■ Yapılacak İşlemler:
**A.** Meryem Altun metninde gün, ay ve yıl bilgisiyle birlikte verilen bütün tarihleri, her birini yalnızca bir kez yazarak sıralayınız.
**B.** Meryem Altun metninin "Ağabeyi Kahraman" sözleriyle başlayıp "zaferin adıdır." sözleriyle biten kısmını hiçbir değişiklik yapmadan yeniden yazınız.

■ Seçilmiş Bölüm:
::::::::::

Meryem ALTUN
Şehit
Düştüğü Tarih: 31
Mart 2002
Şehit
Düştüğü Yer: İstanbul
Doğduğu
Tarih: 18
Ağustos 1976
Doğduğu
Yer: İstanbul
19-22 Aralık katliamı sırasında Ümraniye
Hapishanesi’nde olan, katliamın ardından Kartal Özel Tip Hapishanesi’ne sevkedilen,
3 Haziran 2001’de 5. Ölüm Orucu ekibinde
yer alarak ölüm orucuna başlayan Meryem
Altun yoldaşımız, 31 Mart’ta, Sağmalcılar Devlet Hastahanesi'nde şehit
düştü.
18 Ağustos 1976 İstanbul doğumlu (Kayseri nüfusuna
kayıtlı) Meryem Altun, Ümraniye Lisesi, 2. sınıftan ayrıldı. Lise yıllarında
hakları ve özgürlükleri için mücadeleye başladı.
Ağabeyi Kahraman
Altun, bir Devrimci Sol savaşçısıydı. 1991 yılında İzmir'de şehit düştü.
1991 sonunda Meryem, yurtdışında çalışan ailesinin
yanına gitti. 7 yıl İngiltere'de kaldı.
Orada da mücadele içinde yer aldı. İki kez gözaltına
alındı, altı ay Avrupa hapishanelerinin hücrelerinde kaldı. 1998 sonunda
yurduna döndü. Ve bu zulüm düzenine karşı savaşmak için bir silahlı birlik
içinde yer aldı. O, bağımsızlığın, özgürlüğün, insanca yaşamın, halkın karnının
doyduğu bir düzenin emperyalistlerin, düzen partilerinin icazetiyle mümkün
olmayacağını biliyordu: Şöyle diyordu bir yazısında: “Zafer bize armağan edilmeyecek, onu biz kazanacağız, direnerek, bedel
ödeyerek kazanacağız.” O şimdi, hem ödenen bedelin, hem kazanacağımız
zaferin adıdır.
(Yukarıdaki özgeçmiş bilgileri, Devrimci Halk Kurtuluş Cephesi
Basın Bürosu’nun 2 Nisan 2002 tarihli, 250 No’lu açıklamasından alınmıştır.)
***
21
Haziran 2000’de yapılan Ölüm Orucu Gönüllüleri
Toplantısında
Meryem Altun’un konuşması:
Yeni bir direnişin eşiğindeyiz. Aslında, yaşadığım
duygular çok yoğun, tam olarak nasıl ifade edileceğini de bilmiyorum, ama şu
kesin ki direniş sonucunda kazanan biz olacağız, zaferi kazanan biz olacağız,
direniş sırasında her türlü görevi almaya hazır olduğumu ifade etmek istiyorum.
Zaferi kazanacağız, bedel ödeyerek kazanacağız. Partimizden, Cephemizden,
Önderimizden, şehitlerimizden, yoldaşlarımızdan aldığımız güçle kazanacağız...

::::::::::

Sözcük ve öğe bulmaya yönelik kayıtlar
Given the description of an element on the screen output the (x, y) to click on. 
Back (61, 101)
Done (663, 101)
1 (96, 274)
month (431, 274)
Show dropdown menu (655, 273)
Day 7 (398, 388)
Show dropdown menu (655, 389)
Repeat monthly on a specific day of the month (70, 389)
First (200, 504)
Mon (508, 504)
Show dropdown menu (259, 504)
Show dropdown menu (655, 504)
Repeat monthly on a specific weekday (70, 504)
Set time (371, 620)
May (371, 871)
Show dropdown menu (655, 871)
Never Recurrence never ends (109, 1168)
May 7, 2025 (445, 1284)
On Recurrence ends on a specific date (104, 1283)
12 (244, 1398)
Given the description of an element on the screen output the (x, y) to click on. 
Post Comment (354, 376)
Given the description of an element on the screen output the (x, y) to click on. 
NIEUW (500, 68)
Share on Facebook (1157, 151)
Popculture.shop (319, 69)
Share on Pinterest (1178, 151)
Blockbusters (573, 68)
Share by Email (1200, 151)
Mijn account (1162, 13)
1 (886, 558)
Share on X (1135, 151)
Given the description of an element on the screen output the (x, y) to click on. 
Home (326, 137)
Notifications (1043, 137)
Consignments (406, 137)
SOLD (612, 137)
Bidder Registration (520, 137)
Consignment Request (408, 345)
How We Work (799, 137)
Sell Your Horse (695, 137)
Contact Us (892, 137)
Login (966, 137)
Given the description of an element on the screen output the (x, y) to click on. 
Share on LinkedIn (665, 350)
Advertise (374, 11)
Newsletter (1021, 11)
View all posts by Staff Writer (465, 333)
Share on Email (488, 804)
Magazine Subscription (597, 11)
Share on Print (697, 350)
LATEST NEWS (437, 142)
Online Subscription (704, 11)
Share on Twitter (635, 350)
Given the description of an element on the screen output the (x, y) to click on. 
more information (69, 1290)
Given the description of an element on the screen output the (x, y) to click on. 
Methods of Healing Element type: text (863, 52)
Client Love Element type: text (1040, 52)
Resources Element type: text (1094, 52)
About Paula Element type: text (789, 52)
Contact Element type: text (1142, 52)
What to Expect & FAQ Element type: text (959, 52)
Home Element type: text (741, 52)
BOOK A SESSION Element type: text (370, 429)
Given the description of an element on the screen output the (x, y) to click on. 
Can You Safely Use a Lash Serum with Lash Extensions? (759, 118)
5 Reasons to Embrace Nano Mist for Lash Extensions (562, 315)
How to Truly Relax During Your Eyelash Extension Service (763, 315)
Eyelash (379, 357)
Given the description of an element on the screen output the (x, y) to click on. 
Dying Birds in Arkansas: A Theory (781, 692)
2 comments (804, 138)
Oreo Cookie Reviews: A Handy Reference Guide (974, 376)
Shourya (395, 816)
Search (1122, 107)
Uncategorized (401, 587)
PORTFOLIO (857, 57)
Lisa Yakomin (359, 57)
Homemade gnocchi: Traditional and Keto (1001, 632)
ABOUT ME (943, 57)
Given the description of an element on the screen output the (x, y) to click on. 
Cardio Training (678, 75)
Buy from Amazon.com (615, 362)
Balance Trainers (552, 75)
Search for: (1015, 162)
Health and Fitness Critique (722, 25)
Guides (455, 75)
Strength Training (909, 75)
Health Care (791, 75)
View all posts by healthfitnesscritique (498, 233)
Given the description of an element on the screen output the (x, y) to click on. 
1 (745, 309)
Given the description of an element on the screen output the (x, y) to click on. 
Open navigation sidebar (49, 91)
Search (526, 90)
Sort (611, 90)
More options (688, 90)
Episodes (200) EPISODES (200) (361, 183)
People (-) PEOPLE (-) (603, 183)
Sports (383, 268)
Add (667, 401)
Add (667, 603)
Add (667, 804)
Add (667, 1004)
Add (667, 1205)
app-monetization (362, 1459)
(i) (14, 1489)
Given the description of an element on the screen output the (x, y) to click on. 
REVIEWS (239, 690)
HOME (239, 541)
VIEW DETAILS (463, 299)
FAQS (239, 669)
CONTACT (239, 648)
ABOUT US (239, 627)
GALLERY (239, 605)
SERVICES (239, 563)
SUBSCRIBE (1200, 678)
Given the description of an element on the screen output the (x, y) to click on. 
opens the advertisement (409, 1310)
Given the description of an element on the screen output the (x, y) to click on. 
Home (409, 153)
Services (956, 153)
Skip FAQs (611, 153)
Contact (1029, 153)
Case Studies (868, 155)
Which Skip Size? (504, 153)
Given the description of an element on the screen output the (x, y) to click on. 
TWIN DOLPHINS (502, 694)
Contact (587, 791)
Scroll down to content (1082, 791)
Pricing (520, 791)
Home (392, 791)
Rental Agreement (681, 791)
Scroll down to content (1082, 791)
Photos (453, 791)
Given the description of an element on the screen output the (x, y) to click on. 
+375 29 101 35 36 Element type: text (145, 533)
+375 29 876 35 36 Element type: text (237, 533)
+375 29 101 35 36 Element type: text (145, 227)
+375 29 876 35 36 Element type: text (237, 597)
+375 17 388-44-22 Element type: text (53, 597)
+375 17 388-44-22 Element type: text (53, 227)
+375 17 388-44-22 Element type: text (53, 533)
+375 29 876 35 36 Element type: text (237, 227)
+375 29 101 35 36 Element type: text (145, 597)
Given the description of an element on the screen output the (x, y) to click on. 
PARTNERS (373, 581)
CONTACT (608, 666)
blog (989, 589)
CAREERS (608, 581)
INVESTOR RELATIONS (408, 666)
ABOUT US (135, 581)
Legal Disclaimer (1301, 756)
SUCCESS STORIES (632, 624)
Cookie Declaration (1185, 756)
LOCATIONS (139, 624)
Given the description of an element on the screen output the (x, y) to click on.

::::::::::

■ Görevlerin Çözümleri:
**A.**
31 Mart 2002
18 Ağustos 1976
3 Haziran 2001
2 Nisan 2002
21 Haziran 2000

**B.**
Ağabeyi Kahraman
Altun, bir Devrimci Sol savaşçısıydı. 1991 yılında İzmir'de şehit düştü.
1991 sonunda Meryem, yurtdışında çalışan ailesinin
yanına gitti. 7 yıl İngiltere'de kaldı.
Orada da mücadele içinde yer aldı. İki kez gözaltına
alındı, altı ay Avrupa hapishanelerinin hücrelerinde kaldı. 1998 sonunda
yurduna döndü. Ve bu zulüm düzenine karşı savaşmak için bir silahlı birlik
içinde yer aldı. O, bağımsızlığın, özgürlüğün, insanca yaşamın, halkın karnının
doyduğu bir düzenin emperyalistlerin, düzen partilerinin icazetiyle mümkün
olmayacağını biliyordu: Şöyle diyordu bir yazısında: “Zafer bize armağan edilmeyecek, onu biz kazanacağız, direnerek, bedel
ödeyerek kazanacağız.” O şimdi, hem ödenen bedelin, hem kazanacağımız
zaferin adıdır.